## PROBLEMS TO WORK ON
a. Print the passage from the Her2 bladder tumor study, from "Materials and methods" up to and including "used for analysis.".
b. Proceed with the Her2 bladder tumor study text, picking up right after its final sentence.

## READING TEXT
_ _ _ _ _

The Her2/neu protein is a prognostic factor and a therapeutic target when overexpressed in breast cancer. Amplification of the Her2 gene on chromosome 17q21 is the primary mechanism for its overexpression. Her2/neu overexpression, assessed by immunohistochemistry, has been studied in urothelial carcinoma, with a wide variation in positive rates (2–80%) reported in the literature.2–15 This could be due to differences in antibodies, staining protocols and scoring systems. Fluorescence in situ hybridisation (FISH) is generally regarded as a more consistent methodology to determine the Her2 status, as DNA is better preserved in paraffin specimens and more resistant to tissue processing artefacts. There have been several investigations applying FISH to urothelial carcinoma.3 ,4 ,7 ,11–13 16–20 However, most of these have targeted muscle-invasive or metastatic urothelial carcinoma. Only two studies have focused on Her2 amplification in NMIBC.11 ,17
The aim of the present study was to evaluate Her2 gene amplification and Her2/neu protein overexpression in NMIBC. The findings were correlated to recurrence and progression. We also examined the status of Her2 amplification in paired tumour samples to see whether there is concordance between primary and progressive tumours.
Materials and methods
This study was approved by the institutional review board of Taipei Veterans General Hospital (#97-12-31A). The study subjects were retrieved from our previously published database.21 They comprised a total of 346 men and 58 women with bladder urothelial tumours who were treated by TUR from 2000 to 2002. All patients had tumours confined to the bladder. Only primary tumours were used for analysis.

_ _ _ _ _

## DATA EXTRACT

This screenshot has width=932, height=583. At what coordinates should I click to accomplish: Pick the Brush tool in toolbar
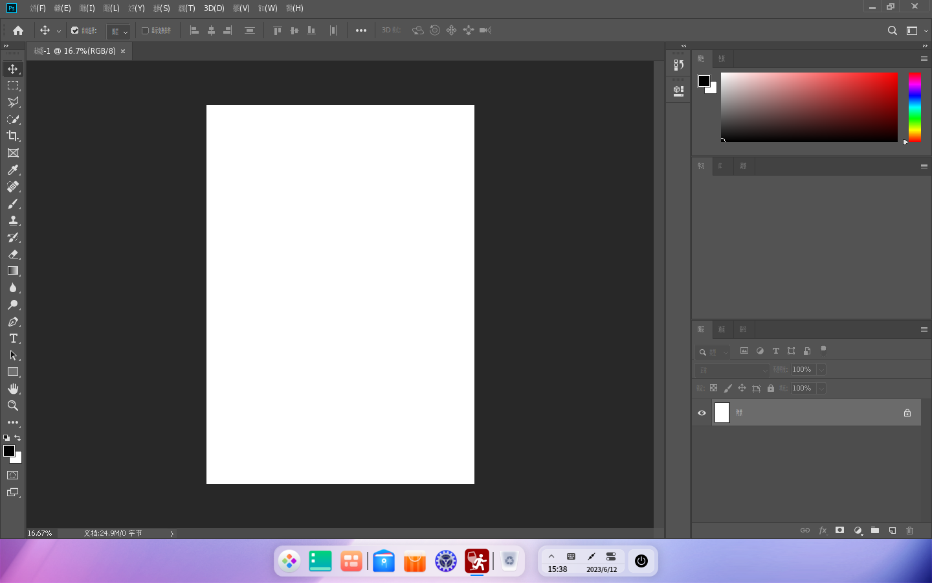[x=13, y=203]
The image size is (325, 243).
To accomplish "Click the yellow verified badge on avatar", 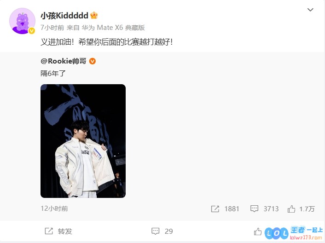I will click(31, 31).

_ _ _ _ _

## PER-TASK OUTPUTS
a.
Materials and methods
This study was approved by the institutional review board of Taipei Veterans General Hospital (#97-12-31A). The study subjects were retrieved from our previously published database.21 They comprised a total of 346 men and 58 women with bladder urothelial tumours who were treated by TUR from 2000 to 2002. All patients had tumours confined to the bladder. Only primary tumours were used for analysis.

b.
The pathology specimens were reviewed and graded according to the 2004 WHO/International Society of Urological Pathology (ISUP) classification into papillary urothelial neoplasm of low malignant potential (PUNLMP), low grade urothelial carcinoma (LG-UC) and high grade urothelial carcinoma (HG-UC).1 For cases showing lamina propria invasion, care was taken to ascertain that the muscularis propria was sampled either in deep base sections or re-TUR specimens to rule out T2 disease. A total of 293 patients received intravesical instillation with mitomycin-C (N=181), epirubicin (N=50), doxorubicin (N=9), Bacille Calmette-Guérin (BCG, N=77) either as a single agent or in combination. None of the patients received anti-Her2 target therapy.
The follow-up protocol consisted mainly of periodic cystoscopy, carried out every 3 months for 3 years, followed by every 6 months for 2 years and then yearly for 5 years. Recurrence was defined as the reappearance of histopathologically confirmed urothelial neoplasm in the bladder. Cases with recurrence within 3 months of primary diagnosis were excluded, owing to the possibility of residual tumour rather than true recurrence. Progression was defined as an advance in stage from non-muscle invasive disease to detrusor muscle invasion or a more advanced stage (from Ta/T1 to T2–4), diagnosis of metastasis, or death caused by tumour (ie, muscle-invasive progression). We also calculated the all-stage progression, that is, any advance of stage (from pTa to pT1–4, from pT1 to pT2–4). Herein we prefer the muscle-invasive progression since it reflects more accurately a change of disease status that indicates aggressive treatment. As the majority of patients with T2 bladder cancer died from their disease, the statistical results of cancer-specific mortality paralleled the muscle-invasive progression (data not shown). Thirty-two cases had specimens of both primary and progressive tumours sufficient for comparative analyses.
Construction of tissue arrays
Cases with sufficient quantity were submitted to tissue arrays. Whole sections were used for small biopsies. Tissue arrays were constructed as previously described.22 We used a 16-gauge bone marrow biopsy trephine apparatus to punch the blocks. A tissue cylinder 2.0 mm in diameter was extracted. The diameter of the tissue core was significantly larger than the 0.6 mm diameter samples produced by a tissue-arrayer.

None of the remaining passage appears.